● What is being asked:
Each record is to be duplicated exactly, with nothing added.

● Data under study:
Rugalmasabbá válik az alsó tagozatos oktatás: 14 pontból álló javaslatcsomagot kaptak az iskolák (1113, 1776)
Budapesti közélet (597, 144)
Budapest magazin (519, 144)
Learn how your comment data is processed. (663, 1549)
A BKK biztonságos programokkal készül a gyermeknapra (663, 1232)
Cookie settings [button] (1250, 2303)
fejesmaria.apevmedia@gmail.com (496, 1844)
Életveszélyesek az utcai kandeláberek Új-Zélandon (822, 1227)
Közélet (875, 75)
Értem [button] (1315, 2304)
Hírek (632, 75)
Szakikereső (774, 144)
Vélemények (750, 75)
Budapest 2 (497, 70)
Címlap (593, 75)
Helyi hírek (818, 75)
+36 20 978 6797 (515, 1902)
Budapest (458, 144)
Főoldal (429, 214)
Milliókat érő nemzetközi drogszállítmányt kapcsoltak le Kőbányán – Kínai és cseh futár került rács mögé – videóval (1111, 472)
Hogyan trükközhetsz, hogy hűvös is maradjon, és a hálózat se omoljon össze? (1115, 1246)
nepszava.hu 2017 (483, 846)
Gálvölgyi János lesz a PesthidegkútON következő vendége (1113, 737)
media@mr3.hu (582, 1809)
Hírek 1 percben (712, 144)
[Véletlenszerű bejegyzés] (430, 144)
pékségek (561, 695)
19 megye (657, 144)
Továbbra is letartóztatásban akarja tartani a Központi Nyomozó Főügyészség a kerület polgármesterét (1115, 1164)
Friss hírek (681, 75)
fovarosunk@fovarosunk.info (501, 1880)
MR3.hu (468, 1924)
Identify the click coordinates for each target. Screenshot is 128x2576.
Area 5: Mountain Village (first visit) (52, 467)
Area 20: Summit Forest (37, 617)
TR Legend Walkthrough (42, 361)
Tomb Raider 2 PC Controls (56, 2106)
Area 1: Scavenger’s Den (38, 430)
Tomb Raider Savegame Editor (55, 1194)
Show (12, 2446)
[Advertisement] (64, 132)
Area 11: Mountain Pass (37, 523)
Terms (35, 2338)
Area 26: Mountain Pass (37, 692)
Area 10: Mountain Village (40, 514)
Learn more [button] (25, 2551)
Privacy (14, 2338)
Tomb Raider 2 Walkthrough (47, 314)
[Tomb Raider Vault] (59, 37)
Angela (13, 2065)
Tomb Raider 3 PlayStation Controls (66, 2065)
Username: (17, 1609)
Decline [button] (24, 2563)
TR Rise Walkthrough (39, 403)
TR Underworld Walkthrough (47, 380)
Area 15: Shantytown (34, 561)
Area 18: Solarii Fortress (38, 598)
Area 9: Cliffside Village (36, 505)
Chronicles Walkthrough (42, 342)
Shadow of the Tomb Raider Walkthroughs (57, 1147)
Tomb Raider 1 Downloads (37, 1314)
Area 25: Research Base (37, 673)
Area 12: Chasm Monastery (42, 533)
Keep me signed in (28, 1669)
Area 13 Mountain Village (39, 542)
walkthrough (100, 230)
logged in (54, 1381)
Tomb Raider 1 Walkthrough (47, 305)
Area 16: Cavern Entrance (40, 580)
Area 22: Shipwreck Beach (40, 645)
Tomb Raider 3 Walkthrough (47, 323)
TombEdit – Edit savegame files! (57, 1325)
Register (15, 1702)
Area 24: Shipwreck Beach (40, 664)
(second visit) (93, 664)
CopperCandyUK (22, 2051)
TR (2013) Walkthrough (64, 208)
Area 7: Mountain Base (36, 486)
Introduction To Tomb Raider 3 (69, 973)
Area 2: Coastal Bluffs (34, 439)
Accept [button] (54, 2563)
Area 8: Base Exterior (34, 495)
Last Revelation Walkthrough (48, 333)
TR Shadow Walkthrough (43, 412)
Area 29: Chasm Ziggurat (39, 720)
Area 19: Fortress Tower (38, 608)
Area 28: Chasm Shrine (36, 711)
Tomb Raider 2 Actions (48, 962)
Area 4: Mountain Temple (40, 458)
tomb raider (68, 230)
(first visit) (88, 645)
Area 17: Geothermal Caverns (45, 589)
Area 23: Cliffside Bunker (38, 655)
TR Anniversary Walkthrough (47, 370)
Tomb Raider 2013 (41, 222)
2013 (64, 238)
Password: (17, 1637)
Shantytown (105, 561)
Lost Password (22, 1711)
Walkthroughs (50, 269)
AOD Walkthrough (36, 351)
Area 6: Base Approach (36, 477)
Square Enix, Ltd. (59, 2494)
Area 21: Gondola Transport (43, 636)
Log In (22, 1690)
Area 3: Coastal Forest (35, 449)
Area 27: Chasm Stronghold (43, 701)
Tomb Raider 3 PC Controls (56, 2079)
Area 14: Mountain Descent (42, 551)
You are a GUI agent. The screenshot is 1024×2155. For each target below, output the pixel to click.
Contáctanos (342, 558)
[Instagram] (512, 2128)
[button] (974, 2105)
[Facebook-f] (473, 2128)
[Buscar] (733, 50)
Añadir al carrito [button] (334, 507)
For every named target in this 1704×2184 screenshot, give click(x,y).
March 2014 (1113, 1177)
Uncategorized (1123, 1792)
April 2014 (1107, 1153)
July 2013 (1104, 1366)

● Task answer:
Rugalmasabbá válik az alsó tagozatos oktatás: 14 pontból álló javaslatcsomagot kaptak az iskolák (1113, 1776)
Budapesti közélet (597, 144)
Budapest magazin (519, 144)
Learn how your comment data is processed. (663, 1549)
A BKK biztonságos programokkal készül a gyermeknapra (663, 1232)
Cookie settings [button] (1250, 2303)
fejesmaria.apevmedia@gmail.com (496, 1844)
Életveszélyesek az utcai kandeláberek Új-Zélandon (822, 1227)
Közélet (875, 75)
Értem [button] (1315, 2304)
Hírek (632, 75)
Szakikereső (774, 144)
Vélemények (750, 75)
Budapest 2 (497, 70)
Címlap (593, 75)
Helyi hírek (818, 75)
+36 20 978 6797 (515, 1902)
Budapest (458, 144)
Főoldal (429, 214)
Milliókat érő nemzetközi drogszállítmányt kapcsoltak le Kőbányán – Kínai és cseh futár került rács mögé – videóval (1111, 472)
Hogyan trükközhetsz, hogy hűvös is maradjon, és a hálózat se omoljon össze? (1115, 1246)
nepszava.hu 2017 (483, 846)
Gálvölgyi János lesz a PesthidegkútON következő vendége (1113, 737)
media@mr3.hu (582, 1809)
Hírek 1 percben (712, 144)
[Véletlenszerű bejegyzés] (430, 144)
pékségek (561, 695)
19 megye (657, 144)
Továbbra is letartóztatásban akarja tartani a Központi Nyomozó Főügyészség a kerület polgármesterét (1115, 1164)
Friss hírek (681, 75)
fovarosunk@fovarosunk.info (501, 1880)
MR3.hu (468, 1924)
Identify the click coordinates for each target. Screenshot is 128x2576.
Area 5: Mountain Village (first visit) (52, 467)
Area 20: Summit Forest (37, 617)
TR Legend Walkthrough (42, 361)
Tomb Raider 2 PC Controls (56, 2106)
Area 1: Scavenger’s Den (38, 430)
Tomb Raider Savegame Editor (55, 1194)
Show (12, 2446)
[Advertisement] (64, 132)
Area 11: Mountain Pass (37, 523)
Terms (35, 2338)
Area 26: Mountain Pass (37, 692)
Area 10: Mountain Village (40, 514)
Learn more [button] (25, 2551)
Privacy (14, 2338)
Tomb Raider 2 Walkthrough (47, 314)
[Tomb Raider Vault] (59, 37)
Angela (13, 2065)
Tomb Raider 3 PlayStation Controls (66, 2065)
Username: (17, 1609)
Decline [button] (24, 2563)
TR Rise Walkthrough (39, 403)
TR Underworld Walkthrough (47, 380)
Area 15: Shantytown (34, 561)
Area 18: Solarii Fortress (38, 598)
Area 9: Cliffside Village (36, 505)
Chronicles Walkthrough (42, 342)
Shadow of the Tomb Raider Walkthroughs (57, 1147)
Tomb Raider 1 Downloads (37, 1314)
Area 25: Research Base (37, 673)
Area 12: Chasm Monastery (42, 533)
Keep me signed in (28, 1669)
Area 13 Mountain Village (39, 542)
walkthrough (100, 230)
logged in (54, 1381)
Tomb Raider 1 Walkthrough (47, 305)
Area 16: Cavern Entrance (40, 580)
Area 22: Shipwreck Beach (40, 645)
Tomb Raider 3 Walkthrough (47, 323)
TombEdit – Edit savegame files! (57, 1325)
Register (15, 1702)
Area 24: Shipwreck Beach (40, 664)
(second visit) (93, 664)
CopperCandyUK (22, 2051)
TR (2013) Walkthrough (64, 208)
Area 7: Mountain Base (36, 486)
Introduction To Tomb Raider 3 (69, 973)
Area 2: Coastal Bluffs (34, 439)
Accept [button] (54, 2563)
Area 8: Base Exterior (34, 495)
Last Revelation Walkthrough (48, 333)
TR Shadow Walkthrough (43, 412)
Area 29: Chasm Ziggurat (39, 720)
Area 19: Fortress Tower (38, 608)
Area 28: Chasm Shrine (36, 711)
Tomb Raider 2 Actions (48, 962)
Area 4: Mountain Temple (40, 458)
tomb raider (68, 230)
(first visit) (88, 645)
Area 17: Geothermal Caverns (45, 589)
Area 23: Cliffside Bunker (38, 655)
TR Anniversary Walkthrough (47, 370)
Tomb Raider 2013 (41, 222)
2013 (64, 238)
Password: (17, 1637)
Shantytown (105, 561)
Lost Password (22, 1711)
Walkthroughs (50, 269)
AOD Walkthrough (36, 351)
Area 6: Base Approach (36, 477)
Square Enix, Ltd. (59, 2494)
Area 21: Gondola Transport (43, 636)
Log In (22, 1690)
Area 3: Coastal Forest (35, 449)
Area 27: Chasm Stronghold (43, 701)
Tomb Raider 3 PC Controls (56, 2079)
Area 14: Mountain Descent (42, 551)
You are a GUI agent. The screenshot is 1024×2155. For each target below, output the pixel to click.
Contáctanos (342, 558)
[Instagram] (512, 2128)
[button] (974, 2105)
[Facebook-f] (473, 2128)
[Buscar] (733, 50)
Añadir al carrito [button] (334, 507)
For every named target in this 1704×2184 screenshot, give click(x,y).
March 2014 (1113, 1177)
Uncategorized (1123, 1792)
April 2014 (1107, 1153)
July 2013 (1104, 1366)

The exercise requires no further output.